A most interesting new video that shows a Paliyan rain ceremony conducted by an elderly priest in a remote settlement of southwestern India has just been put up on YouTube. Entitled “Rain Invoking Ceremony (Mazhai Pongal),” the careful, scholarly presentation, almost ten minutes long, shows the Paliyan people and their priest conducting a ritual that is intended to bring rain, which the nearby agriculturalists especially need.
The word “Mazhai” in the title means “rain” in Tamil, while “Pongal” suggests “a celebration by cooking rice.” The action takes place in the communities of Kadamalai Kundu and Velappar Kovil, located in the Theni District in India’s Tamil Nadu state, a mostly mountainous region. The video has no spoken text: the narration is provided by English subtitles. Most of the time we simply watch with fascination what is happening.
After the opening title and credits, the video begins with shots of the spectacular mountain scenery in the southern region of the Western Ghats. We are told that the Paliyans were, traditionally, food gathering people, but they have recently been relocated from interior forest areas to the foothills where the video is being shot. They now subsist mostly on wage labor in the agricultural sector.

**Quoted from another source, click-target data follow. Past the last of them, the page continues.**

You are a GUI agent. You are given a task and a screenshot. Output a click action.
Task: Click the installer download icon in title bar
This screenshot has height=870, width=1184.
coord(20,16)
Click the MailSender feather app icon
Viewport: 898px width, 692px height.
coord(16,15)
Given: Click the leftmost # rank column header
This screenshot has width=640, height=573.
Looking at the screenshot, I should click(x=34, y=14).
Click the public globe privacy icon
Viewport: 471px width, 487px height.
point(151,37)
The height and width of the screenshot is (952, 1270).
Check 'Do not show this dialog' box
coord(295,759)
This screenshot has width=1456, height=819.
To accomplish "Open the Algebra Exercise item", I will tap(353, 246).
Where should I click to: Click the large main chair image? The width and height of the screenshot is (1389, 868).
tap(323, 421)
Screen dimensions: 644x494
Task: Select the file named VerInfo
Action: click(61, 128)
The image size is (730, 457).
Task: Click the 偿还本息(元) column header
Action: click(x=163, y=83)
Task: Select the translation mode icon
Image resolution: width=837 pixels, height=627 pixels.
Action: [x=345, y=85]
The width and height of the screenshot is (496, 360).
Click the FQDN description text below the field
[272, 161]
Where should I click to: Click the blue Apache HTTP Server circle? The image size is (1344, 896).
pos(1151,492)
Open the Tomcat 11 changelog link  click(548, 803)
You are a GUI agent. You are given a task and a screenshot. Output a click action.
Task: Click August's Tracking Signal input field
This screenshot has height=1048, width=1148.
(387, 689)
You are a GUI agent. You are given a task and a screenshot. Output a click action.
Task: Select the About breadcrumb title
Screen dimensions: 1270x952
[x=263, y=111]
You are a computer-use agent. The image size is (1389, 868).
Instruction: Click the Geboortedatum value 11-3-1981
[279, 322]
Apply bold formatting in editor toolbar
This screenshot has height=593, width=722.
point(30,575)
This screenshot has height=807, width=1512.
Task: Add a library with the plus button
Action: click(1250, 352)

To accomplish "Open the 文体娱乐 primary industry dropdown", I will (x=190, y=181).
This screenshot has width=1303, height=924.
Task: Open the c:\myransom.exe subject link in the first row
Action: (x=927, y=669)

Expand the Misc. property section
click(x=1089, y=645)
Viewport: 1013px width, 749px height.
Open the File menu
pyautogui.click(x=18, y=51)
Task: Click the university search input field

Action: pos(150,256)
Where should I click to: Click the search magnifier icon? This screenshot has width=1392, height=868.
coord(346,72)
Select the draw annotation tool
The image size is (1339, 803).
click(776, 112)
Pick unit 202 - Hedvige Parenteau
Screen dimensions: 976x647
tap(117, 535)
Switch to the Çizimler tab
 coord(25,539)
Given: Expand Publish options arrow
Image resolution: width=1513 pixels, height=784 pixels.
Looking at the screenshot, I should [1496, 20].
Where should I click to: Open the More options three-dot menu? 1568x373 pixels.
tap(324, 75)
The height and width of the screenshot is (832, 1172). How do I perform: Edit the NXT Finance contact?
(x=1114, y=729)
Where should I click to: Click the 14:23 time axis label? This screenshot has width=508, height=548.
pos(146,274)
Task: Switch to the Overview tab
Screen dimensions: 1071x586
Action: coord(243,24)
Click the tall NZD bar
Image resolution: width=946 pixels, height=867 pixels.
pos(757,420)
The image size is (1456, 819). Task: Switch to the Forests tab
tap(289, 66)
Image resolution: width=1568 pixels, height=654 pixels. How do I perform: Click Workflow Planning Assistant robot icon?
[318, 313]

The heart of the story begins with a priest emerging from his cave dwelling so he can perform, with the people, the Mazhai Pongal, the Rain Invoking Ceremony, at a sacred space nearby. We see some people following pathways into the sacred area, converging for the ceremony. The sacred space consists of a tall rectangular rock, closely surrounded by other rocks, with still other large boulders in the immediate vicinity.
The people prepare a porridge of finger millet (Eleusine coracana), called “raagi koozh,” in a new earthen pot as an offering for the ancestral spirits. The food is being prepared on fires in the rocks. In fact, we see a person start a fire with a stove match. The tall, vertical stone is the chief deity, Palichiyamma, which is adorned with a new cloth and decorated for the occasion with colorful marks. The video shows women and men preparing the finger millet porridge in large clay pots that are decorated with marks similar to the ones on the chief deity.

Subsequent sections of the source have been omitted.